The COVID-19 coronavirus pandemic is having a major impact on businesses across the country. What can you, as a small business owner, do to weather the coronavirus crisis and come out the other side stronger than ever?
1. Reduce Expenses to a Minimum
When your business severely declines or is halted completely, you can’t maintain your spending at pre-downturn levels. When revenues deteriorate, you need to slash expenditures to the bare minimum it takes to keep your business running. That means cutting your business hours, laying off staff, deferring any planned capital expenses, and even looking for ways to suspend or reschedule rent and other ongoing expenses. The goal is survival, by whatever means necessary.
2. Focus on Essential Products and Services
As you cut back on expenses, you won’t be able to offer the full suite of products or services that you do in normal times. This is actually an opportunity to weed out unprofitable or time- and expense-consuming items from your portfolio. Pare down your offerings to those the majority of your customers need and that are the most profitable for you.
3. Move Online
If your customers can’t come to you, you need to go to them. That means establishing or beefing up your business’ online presence. Make sure your website is up-to-date, mobile friendly, and ready to handle increased online orders. Put as much of your business online as possible; consider adding online instruction, consulting, or other related services. And use social media to both promote your business and keep in touch with your local customers.
4. Look for New Opportunities
It may seem counter-intuitive, but this may actually be a good time to grow your business. Think about products or services you could be offering that might appeal to home-bound, crisis-afflicted customers.
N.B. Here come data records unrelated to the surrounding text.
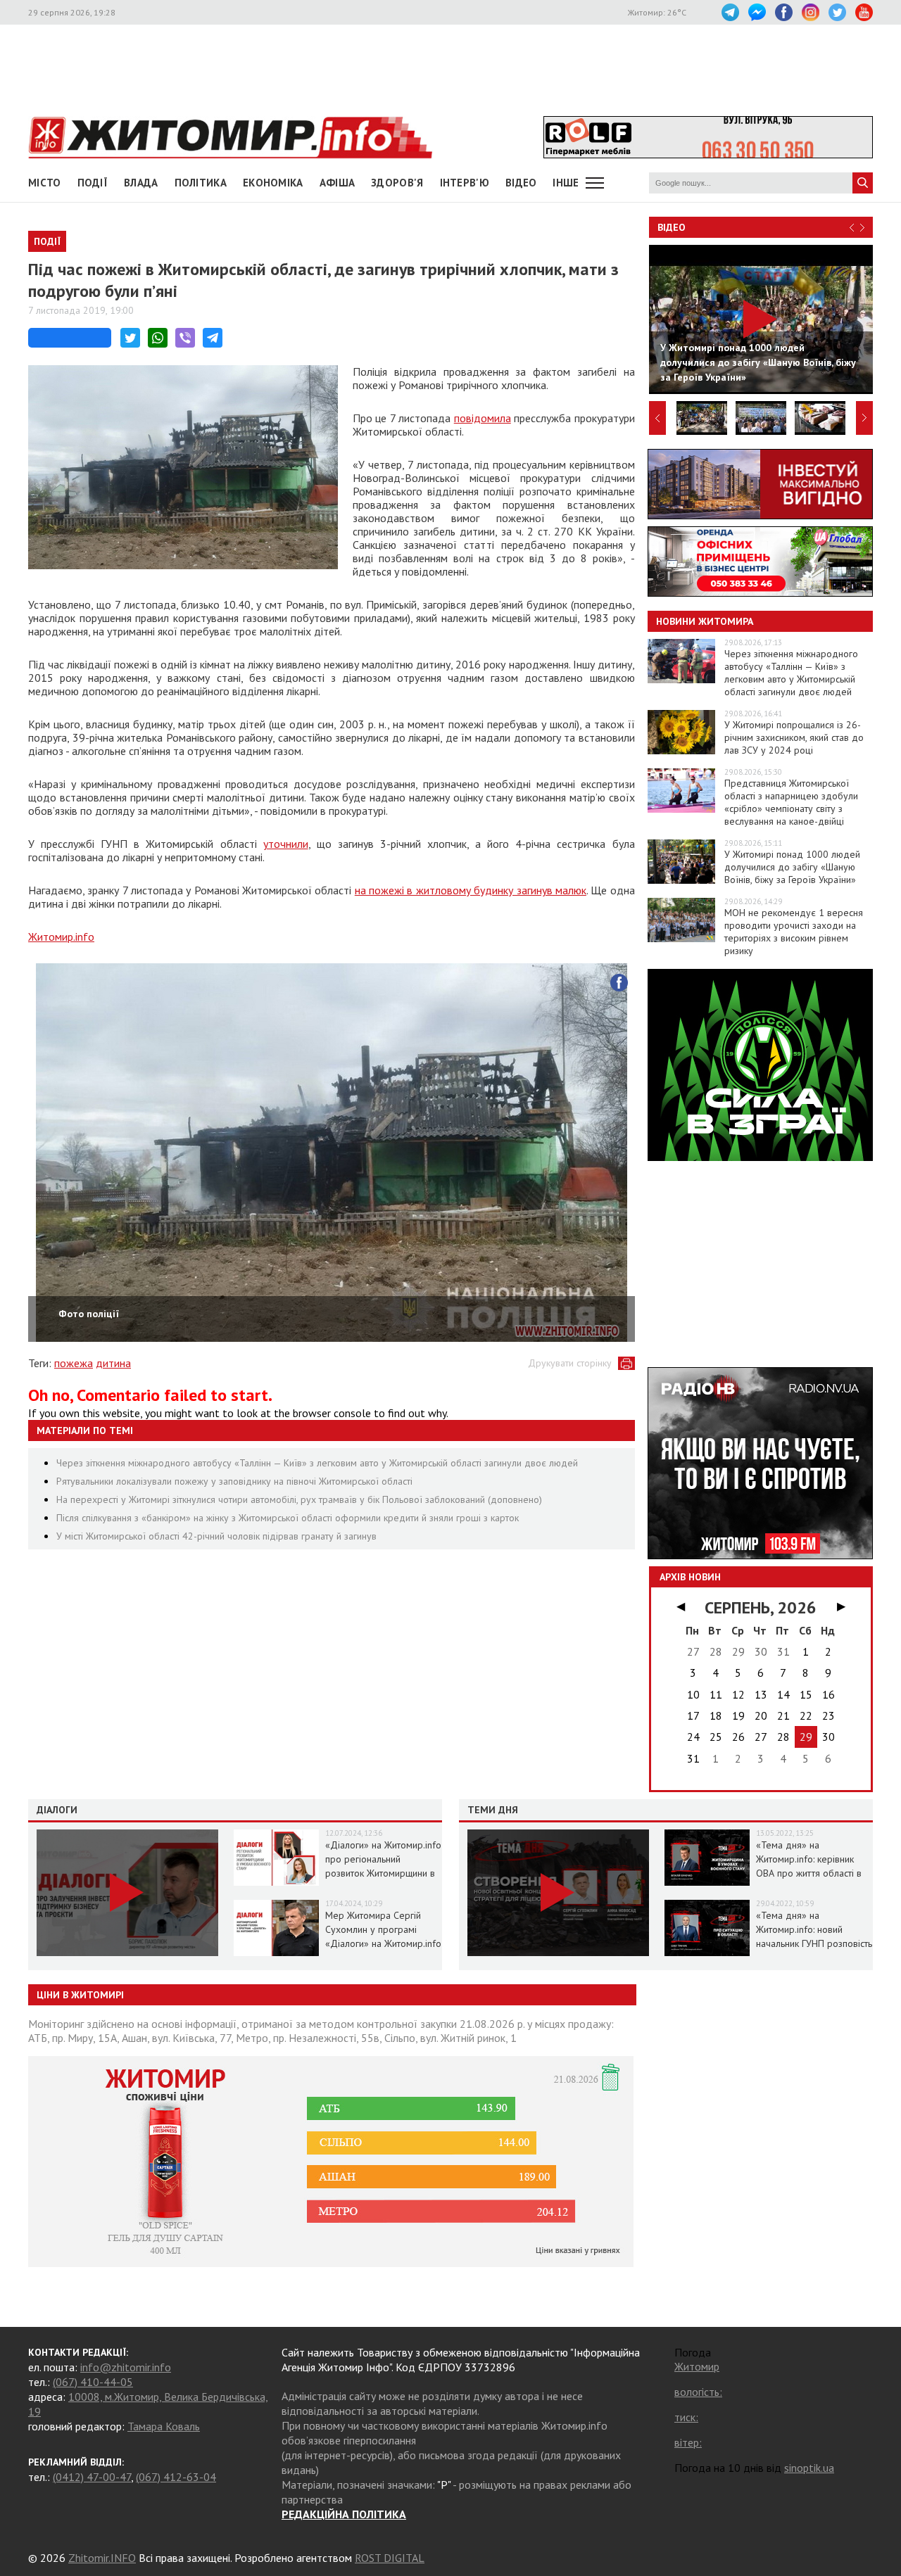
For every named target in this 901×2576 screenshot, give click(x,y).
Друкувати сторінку (570, 1363)
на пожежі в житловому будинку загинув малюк (470, 890)
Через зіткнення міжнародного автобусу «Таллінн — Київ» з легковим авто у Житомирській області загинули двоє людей (317, 1463)
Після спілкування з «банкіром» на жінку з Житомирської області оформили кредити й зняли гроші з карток (287, 1517)
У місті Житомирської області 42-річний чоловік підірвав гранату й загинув (216, 1536)
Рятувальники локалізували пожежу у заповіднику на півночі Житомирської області (234, 1481)
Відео (671, 227)
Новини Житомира (704, 621)
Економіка (273, 182)
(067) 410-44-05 (93, 2382)
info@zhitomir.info (125, 2367)
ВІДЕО (521, 182)
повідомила (482, 418)
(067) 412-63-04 (176, 2477)
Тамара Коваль (163, 2426)
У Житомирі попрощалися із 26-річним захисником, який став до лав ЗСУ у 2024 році (794, 737)
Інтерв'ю (464, 182)
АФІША (337, 182)
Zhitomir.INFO (102, 2558)
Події (92, 182)
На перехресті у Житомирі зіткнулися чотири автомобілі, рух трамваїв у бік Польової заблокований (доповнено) (299, 1499)
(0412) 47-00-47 (92, 2477)
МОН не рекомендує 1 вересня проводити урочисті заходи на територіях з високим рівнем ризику (793, 931)
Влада (141, 182)
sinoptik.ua (809, 2468)
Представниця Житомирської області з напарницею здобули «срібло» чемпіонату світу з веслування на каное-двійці (791, 802)
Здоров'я (397, 182)
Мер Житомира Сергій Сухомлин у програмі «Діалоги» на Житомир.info (383, 1929)
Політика (201, 182)
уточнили (285, 844)
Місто (44, 182)
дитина (113, 1363)
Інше (566, 182)
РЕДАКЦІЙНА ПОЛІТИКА (344, 2514)
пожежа (73, 1363)
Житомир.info (61, 936)
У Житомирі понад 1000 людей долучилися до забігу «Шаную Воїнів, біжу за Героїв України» (792, 867)
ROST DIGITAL (389, 2558)
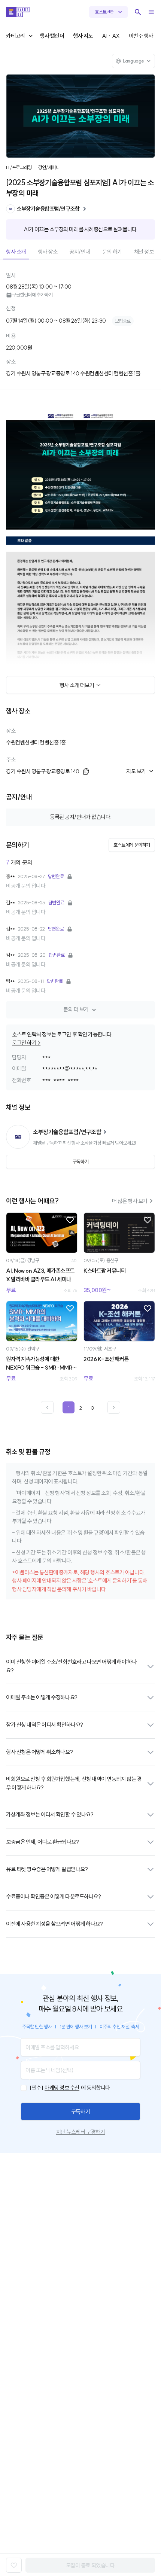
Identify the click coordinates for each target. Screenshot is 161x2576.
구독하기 (80, 2111)
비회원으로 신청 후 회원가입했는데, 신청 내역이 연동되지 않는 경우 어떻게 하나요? (74, 1783)
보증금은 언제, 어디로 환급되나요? (42, 1841)
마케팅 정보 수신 (62, 2087)
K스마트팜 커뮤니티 (104, 1270)
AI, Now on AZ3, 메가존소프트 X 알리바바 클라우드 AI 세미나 (40, 1275)
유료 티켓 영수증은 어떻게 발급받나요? (47, 1869)
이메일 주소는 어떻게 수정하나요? (42, 1697)
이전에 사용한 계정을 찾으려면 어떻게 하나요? (54, 1923)
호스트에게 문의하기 (131, 845)
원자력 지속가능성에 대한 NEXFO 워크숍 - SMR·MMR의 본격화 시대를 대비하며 (41, 1363)
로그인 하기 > (26, 1042)
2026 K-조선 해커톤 (106, 1358)
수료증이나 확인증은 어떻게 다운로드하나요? (53, 1896)
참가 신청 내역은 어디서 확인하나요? (44, 1724)
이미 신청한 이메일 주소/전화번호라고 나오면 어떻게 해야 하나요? (71, 1666)
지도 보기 (136, 771)
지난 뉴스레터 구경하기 (80, 2131)
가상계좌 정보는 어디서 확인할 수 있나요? (49, 1814)
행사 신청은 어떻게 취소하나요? (39, 1752)
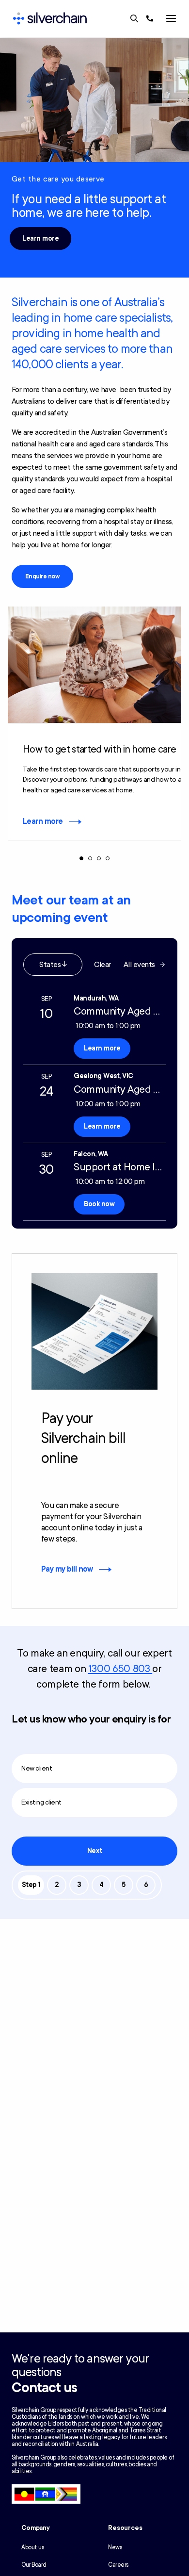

Restaurants, for example can expand into home delivery or ready-to-heat meals. Service providers might offer additional services that home-bound consumers can no longer do themselves.
Any new products and services could be temporary during the crisis or a way for you to expand your customer base on an ongoing basis. If you get creative and focus on your customers’ needs, your business could end up bigger than ever post-crisis.
5. Be Ready to Ramp Up When It’s Over
However you make it through the coronavirus crisis, you need to be ready to get back on your feet as soon as the restrictions are over and the economy starts to recover. Have finances, resources, and staff lined up for when you reopen the doors and return to normal business hours and operations. Don’t let your surviving competitors get the jump on you; you want to be back on day one with grand reopening sales and specials. Plan ahead and have everything ready to go when the time comes – be the market leader that you know you can be.